缓存:为了提高性能,扩展会缓存已解析的环境,但您的显式设置总是优先于缓存值。您永远不必担心过期的缓存覆盖您的选择。
有关解释器选择行为的更多详细信息,请参阅 解释器选择快速参考。
设置何时写入
仅当您做出显式更改时,扩展才会写入设置:
| 操作 | 写入设置? |
|---|---|
| 打开工作区(首次) | ❌ 否 |
| 扩展自动选择环境 | ❌ 否 |
| 您手动选择环境 | ✅ 是,更新 pythonProjects |
| 您创建新环境 | ✅ 是,可能会更新 pythonProjects |
| 您更改 UI 中的设置 | ✅ 是 |
这确保了打开工作区不会将自动生成的条目添加到您的 settings.json 中。
Python Environments 设置
| 设置 | 默认值 | 描述 |
|---|---|---|
python-envs.defaultEnvManager |
ms-python.python:venv |
用于创建环境的默认环境管理器。选项:ms-python.python:venv, ms-python.python:conda |
python-envs.defaultPackageManager |
ms-python.python:pip |
默认包管理器。通常由环境管理器决定。 |
python-envs.pythonProjects |
[] |
项目配置数组。通过 UI 管理,很少手动编辑。 |
python-envs.workspaceSearchPaths |
["./**/.venv"] |
在工作区中搜索环境的 glob 模式。必须在工作区级别设置。 |
python-envs.globalSearchPaths |
[] |
用于全局搜索环境的绝对路径(例如 ~/envs)。 |
python-envs.alwaysUseUv |
true |
在可用时使用 uv 进行 venv 创建和包安装。 |
终端设置
当您在 VS Code 中打开终端时,扩展会自动激活您选择的 Python 环境,以便 python、pip 和相关命令使用正确的解释器。
| 设置 | 默认值 | 描述 |
|---|---|---|
python-envs.terminal.autoActivationType |
command |
确定如何在终端中激活环境。请参阅下文。 |
python-envs.terminal.showActivateButton |
false |
(实验性)在终端中显示激活/取消激活按钮。 |
python.terminal.useEnvFile |
false |
当为 true 时,将 .env 文件中的变量注入到终端。 |
python.envFile |
${workspaceFolder}/.env |
启用 useEnvFile 时要使用的 .env 文件路径。 |
终端激活类型
| 值 | 行为 | 最适合 |
|---|---|---|
shellStartup |
通过 shell 启动脚本激活。终端打开时环境立即激活 | Copilot 终端命令,更整洁的体验 |
command |
终端打开后,以可见方式运行激活命令 | 与所有 shell 的兼容性 |
off |
无自动激活 | 手动控制 |
如果您使用 Copilot 运行终端命令,请使用 shellStartup。它确保在第一条命令执行前环境已激活。这将在未来版本中成为默认设置。

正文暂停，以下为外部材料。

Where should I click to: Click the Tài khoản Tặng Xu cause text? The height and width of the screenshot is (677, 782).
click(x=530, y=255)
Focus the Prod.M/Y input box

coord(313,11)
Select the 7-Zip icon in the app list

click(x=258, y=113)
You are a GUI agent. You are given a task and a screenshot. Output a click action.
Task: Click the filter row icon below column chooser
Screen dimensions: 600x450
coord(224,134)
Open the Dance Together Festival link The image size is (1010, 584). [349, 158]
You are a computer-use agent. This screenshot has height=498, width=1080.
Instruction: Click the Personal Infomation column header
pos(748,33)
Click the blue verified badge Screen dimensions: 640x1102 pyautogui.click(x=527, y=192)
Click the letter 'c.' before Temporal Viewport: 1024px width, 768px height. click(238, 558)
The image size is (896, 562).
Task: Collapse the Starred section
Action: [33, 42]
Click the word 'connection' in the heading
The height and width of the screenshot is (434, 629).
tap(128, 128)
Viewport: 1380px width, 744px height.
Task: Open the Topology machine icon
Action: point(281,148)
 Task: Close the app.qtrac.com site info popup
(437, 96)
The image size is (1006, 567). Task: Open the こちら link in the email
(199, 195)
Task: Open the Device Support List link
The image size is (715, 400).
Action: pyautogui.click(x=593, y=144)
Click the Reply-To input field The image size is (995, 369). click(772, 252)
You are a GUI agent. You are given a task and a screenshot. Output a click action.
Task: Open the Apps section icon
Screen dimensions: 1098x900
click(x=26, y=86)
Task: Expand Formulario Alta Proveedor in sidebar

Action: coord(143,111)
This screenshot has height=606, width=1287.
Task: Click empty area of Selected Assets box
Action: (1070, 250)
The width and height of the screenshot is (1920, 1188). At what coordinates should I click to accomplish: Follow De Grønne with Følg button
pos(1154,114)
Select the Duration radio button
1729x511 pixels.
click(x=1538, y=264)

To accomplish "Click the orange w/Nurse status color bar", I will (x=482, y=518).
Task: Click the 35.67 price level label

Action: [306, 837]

更改 autoActivationType 后,请重启您的终端以使更改生效。要撤销 shellStartup 更改,请运行 Python Envs: Revert Shell Startup Script Changes。
为特定环境打开终端
您可以打开一个激活了任何环境的新终端:
- 在 Environment Managers 视图中,找到该环境
- 右键点击并选择 Open in Terminal

打开一个已激活任意环境的终端。
有关详细的故障排查及激活原理,请参阅 终端自动激活说明。
.env 文件支持
要将来自 .env 文件的环境变量注入到您的终端:
- 在您的工作区根目录创建一个
.env文件或使用python.envFile指定自定义路径 - 将
python.terminal.useEnvFile设置为true
# .env
API_KEY=your-secret-key
DATABASE_URL=postgres:///mydb
变量在终端创建时注入。这对于不应提交到源代码控制的开发凭据非常有用。
旧版设置
这些来自 Python 扩展的设置仍然受到支持,但已有更新的替代方案:
| 旧版设置 | 新的对应设置 | 备注 |
|---|---|---|
python.venvPath |
python-envs.globalSearchPaths |
自动合并。建议迁移。 |
python.venvFolders |
python-envs.globalSearchPaths |
自动合并。建议迁移。 |
python.terminal.activateEnvironment |
python-envs.terminal.autoActivationType |
设置为 off 以禁用。新设置优先。 |
python.defaultInterpreterPath |
— | 仍然支持。用作优先级链中的后备。 |
python.condaPath |
— | 仍然支持。指定自定义 conda 可执行文件位置。 |
设置范围参考
设置根据其配置位置表现不同:
| 设置 | 用户 | 工作区 | 文件夹 |
|---|---|---|---|
defaultEnvManager |
✅ | ✅ | ❌ |
defaultPackageManager |
✅ | ✅ | ❌ |
pythonProjects |
❌ | ✅ | ✅ |
workspaceSearchPaths |
❌ | ✅ | ✅ |
globalSearchPaths |
✅ | ❌ | ❌ |
alwaysUseUv |
✅ | ❌ | ❌ |
terminal.autoActivationType |
✅ | ❌ | ❌ |
核心洞察:workspaceSearchPaths 必须在工作区或文件夹级别(而非用户级别)设置,因为它是相对于工作区文件夹的。
可扩展性
Python Environments 扩展旨在实现可扩展。任何环境或包管理器都可以构建一个接入 Python 侧边栏的扩展,与内置管理器并列显示。这意味着生态系统无需等待此扩展的更新即可支持新工具。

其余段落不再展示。